Cliché : Gaël Bohnert, CRÉSAT

Finalement, des modifications de paysages pourraient favoriser le maintien des caractéristiques des vins. En réponse à l’évolution des facteurs naturels, ce sont les facteurs humains qui sont mobilisés pour agir sur l’identité viti-vinicole. Cela permet en partie son maintien en ce qui concerne les produits, mais peut amener à une évolution de l’identité paysagère. Face à de tels changements, beaucoup appellent à redéfinir l’identité viti-vinicole de la région plutôt que de vouloir en maintenir à tout prix tous les aspects.

Les stratégies d’adaptation entre préservation de la tradition et renouvellement des vignobles

Adaptation et préservation de la tradition, deux objectifs contradictoires ?

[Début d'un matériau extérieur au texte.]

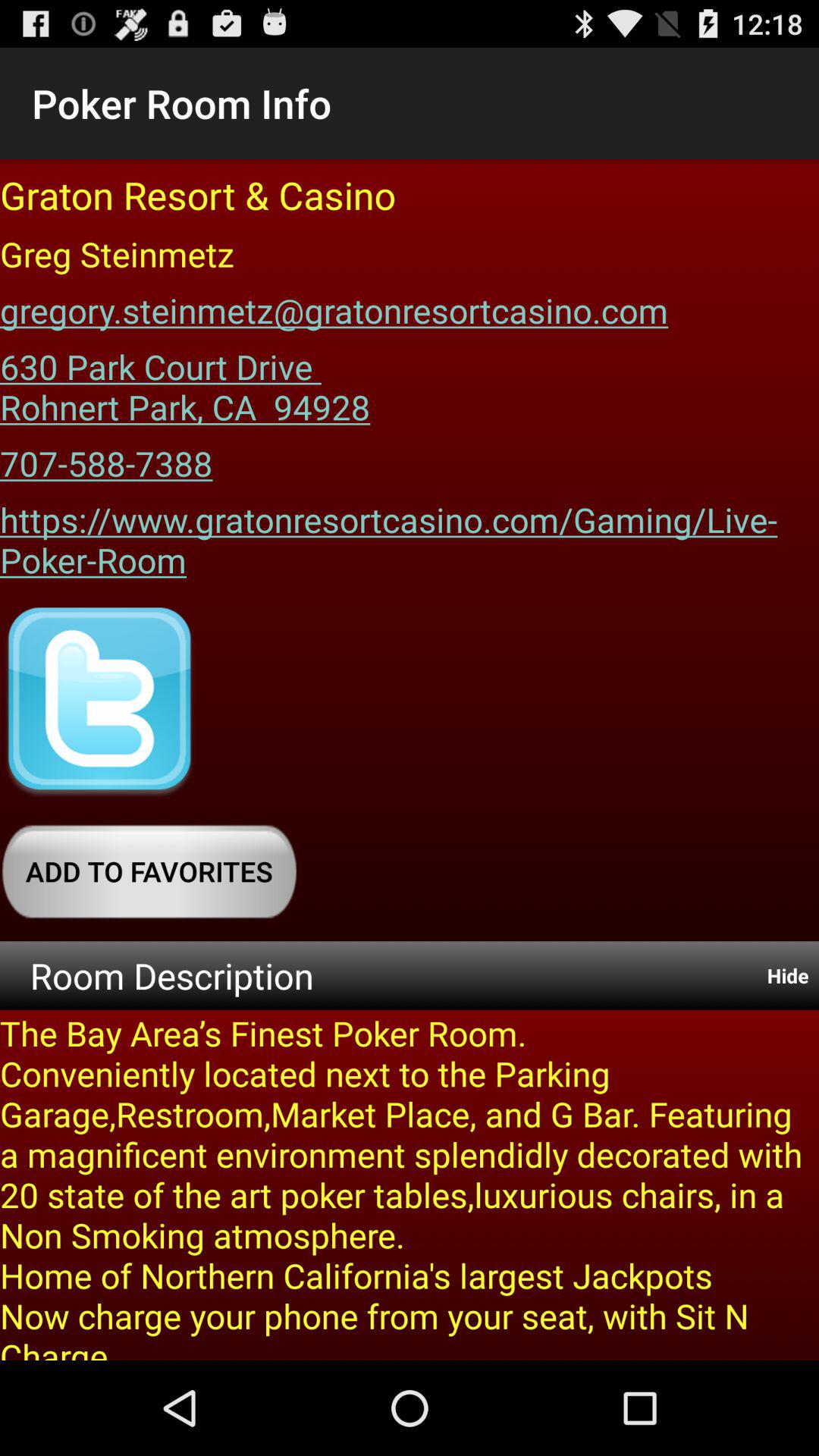
click app at the center (409, 534)
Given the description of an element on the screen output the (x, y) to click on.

Les vins et les paysages de la région constituent un patrimoine, construit au cours de l’histoire par le terroir et défendu par les AOC. Il est considéré par beaucoup de viticulteurs et de consommateurs comme une partie de l’identité locale, richesse à préserver absolument. Pourtant, nous avons vu que les évolutions causées par le changement climatique sont indéniables. Certains considèrent alors qu’il est illusoire d’espérer préserver à la fois les caractéristiques des vins et les pratiques traditionnelles. Il est alors nécessaire de s’adapter à ces évolutions, et il vaut mieux les anticiper pour ne pas se laisser dépasser. Mais ces adaptations sont fortement contraintes par la volonté de préserver la tradition :

Nous on a tendance avec nos AOC à vouloir être plutôt conservateurs […] on a trouvé des réponses. Mais des réponses où on sort un petit peu du cadre […] il y a un effet boule-de-neige qui peut vous amener jusqu’à la limite de la législation50.

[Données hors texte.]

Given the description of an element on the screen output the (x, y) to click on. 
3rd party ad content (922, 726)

D’autres sont vraiment en train de se dire, pour nous dans notre secteur ce serait bien qu’on puisse quand même mettre des choses […] Et d’autres vont dire on ne veut pas. Parce que si on ouvre les portes à ça… On va être dépendants. Je ne sais pas ce qui peut arriver derrière. Donc qualitativement est-ce que l’image va être dégradée ?51

Les cépages offrent une excellente illustration de ces tensions. Les blocages les plus évidents sont réglementaires, en lien avec les AOC, alors que le vin hors AOC ne représentait que 1,3 % de la production du pays de Bade52, 1 % de la surface en Alsace53, et 10 % de la production en Rhénanie-Palatinat54. Les cépages autorisés sont ainsi beaucoup plus restreints dans l’AOC Alsace et Jura55. Les cépages non traditionnels ne peuvent ainsi pas se développer en Alsace et dans le Jura suisse comme en Allemagne et le reste de la Suisse. Les appellations d’origine apparaissent alors comme barrière aux circulations de pratiques, et sont critiquées pour leur rigidité :

J’ai des cépages qui vont avec le climat, c’est tout simple […] On crée un problème qui n’existe pas […] Il faut arrêter avec les cépages traditionnels, c’est tout simple […] Il y a la politique qui empêche de mettre de nouveaux cépages sur le marché, parce que la tradition… […] La loi est le problème, pas le climat […] Avec les appellations, on essaie de créer… je ne sais pas quoi à la fin. Parce que c’est tellement débile. Une agriculture qui se tue soi-même tout simplement56.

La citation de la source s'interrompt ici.